§ **Extracted text**:
= Beginning of Section =

Oliver Page

Oliver Page

“Traveler, there is no road; you make your own path as you walk… and when you look back, you see the path you will never travel again.”

Antonio Machado

About me

Photo of Oliver Page sitting in front of the Himalayas with a mug of tea

I grew up in London and now live in Surrey, England, with my wife and daughter. I am dual nationality, having been born to a Moroccan-Israeli mother and British father.

In my teen years, I decided to study medicine and qualify as a doctor. I also gained a bachelor’s degree in psychology during my degree. I then spent three years practising as a doctor in the NHS.

By that point, I was mostly working in psychiatry to help me decide whether to specialise in the field. For a long while, I had felt that psychiatry was the closest fit for my interests and temperament.

At the same time, something called me to pursue postgraduate studies in the philosophy of mental health. This proved to be a fateful decision. As I began questioning the limits of psychiatry as a branch of medicine, disillusionment set in.

Accompanying my doubt was a sense of personal crisis. Once clear, the path before me was now fading behind veils of mist. I was being led into a dark night, an unsettling period of soul-searching and wound-tending.

Stepping away from work helped me slow down and descend back into my body. Frozen sorrows began to thaw out, along with repressed passions and possibilities. I was surprised by the depths of my grief and the heights of my joy. I am still metabolising and alchemising these discoveries today, several years later.

= End of Section =

§ **Supplied entries**:
= Beginning of Section =

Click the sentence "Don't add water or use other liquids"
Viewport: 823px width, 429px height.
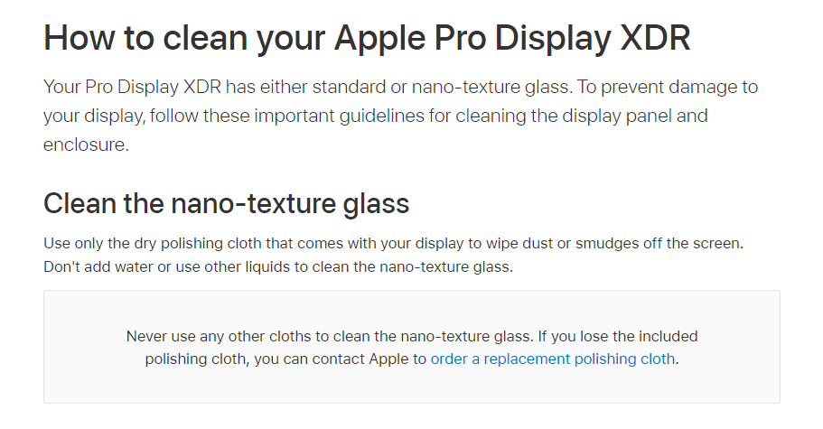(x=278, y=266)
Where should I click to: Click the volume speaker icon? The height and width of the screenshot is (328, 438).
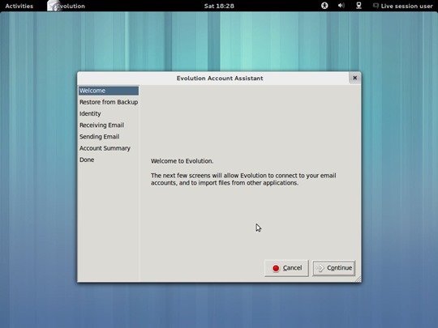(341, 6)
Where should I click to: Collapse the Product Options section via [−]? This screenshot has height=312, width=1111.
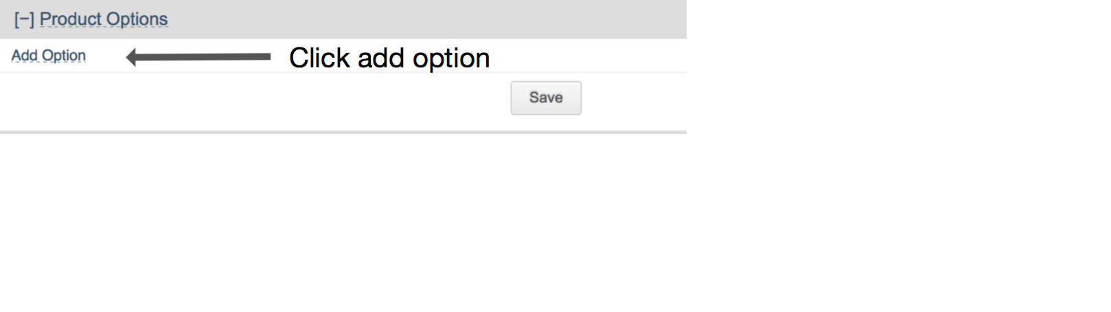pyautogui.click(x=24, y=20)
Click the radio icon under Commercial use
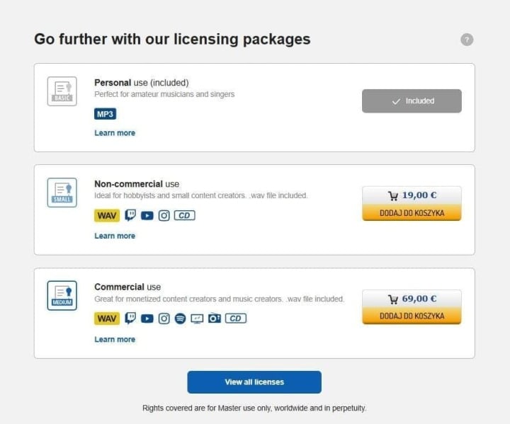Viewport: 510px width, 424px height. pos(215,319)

= End of Section =

§ **Prompt**:
Turn the paragraph of the Oliver Page text that begins "In my teen years" into a brief list that keeps its main facts.

§ **Response box**:
- Decided as a teenager to study medicine and qualify as a doctor
- Also earned a bachelor's degree in psychology during the medical degree
- Then worked as a doctor in the NHS for three years